EXERCISE AIM:
Go through the records below and return each line that has "from" in it.

(Saved entries)
--- --- ---
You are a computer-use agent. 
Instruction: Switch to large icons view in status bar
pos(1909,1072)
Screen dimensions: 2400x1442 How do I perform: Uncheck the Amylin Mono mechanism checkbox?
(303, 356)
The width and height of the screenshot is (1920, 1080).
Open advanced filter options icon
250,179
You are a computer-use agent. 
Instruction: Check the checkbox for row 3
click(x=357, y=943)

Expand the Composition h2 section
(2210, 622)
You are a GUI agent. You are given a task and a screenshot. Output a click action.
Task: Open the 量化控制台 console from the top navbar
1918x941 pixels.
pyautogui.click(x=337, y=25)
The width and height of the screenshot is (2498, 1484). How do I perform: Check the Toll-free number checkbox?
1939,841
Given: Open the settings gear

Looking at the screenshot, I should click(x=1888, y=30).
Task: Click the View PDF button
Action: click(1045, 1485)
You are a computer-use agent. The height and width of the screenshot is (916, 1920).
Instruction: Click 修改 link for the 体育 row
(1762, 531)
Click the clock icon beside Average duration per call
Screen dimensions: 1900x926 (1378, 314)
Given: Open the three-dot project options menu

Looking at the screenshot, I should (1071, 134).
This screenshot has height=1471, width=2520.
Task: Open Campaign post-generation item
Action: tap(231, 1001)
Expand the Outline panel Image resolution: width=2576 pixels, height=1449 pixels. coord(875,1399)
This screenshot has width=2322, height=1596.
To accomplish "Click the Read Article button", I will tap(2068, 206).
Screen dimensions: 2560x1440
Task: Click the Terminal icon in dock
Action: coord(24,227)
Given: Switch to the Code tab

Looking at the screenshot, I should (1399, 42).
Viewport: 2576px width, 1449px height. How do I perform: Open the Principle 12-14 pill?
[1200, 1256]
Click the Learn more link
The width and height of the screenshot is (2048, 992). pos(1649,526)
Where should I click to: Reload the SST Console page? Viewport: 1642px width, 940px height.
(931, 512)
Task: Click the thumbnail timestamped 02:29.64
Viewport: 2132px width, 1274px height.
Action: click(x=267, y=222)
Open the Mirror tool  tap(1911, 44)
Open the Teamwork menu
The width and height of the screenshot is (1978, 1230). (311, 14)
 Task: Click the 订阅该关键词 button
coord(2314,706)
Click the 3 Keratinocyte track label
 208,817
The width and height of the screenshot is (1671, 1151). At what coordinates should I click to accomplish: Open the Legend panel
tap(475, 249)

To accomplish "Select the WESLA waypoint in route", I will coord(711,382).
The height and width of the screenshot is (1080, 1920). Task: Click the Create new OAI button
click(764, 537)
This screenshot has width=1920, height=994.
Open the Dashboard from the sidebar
--- --- ---
THE ANSWER:
Task: Open the 量化控制台 console from the top navbar
Open the Dashboard from the sidebar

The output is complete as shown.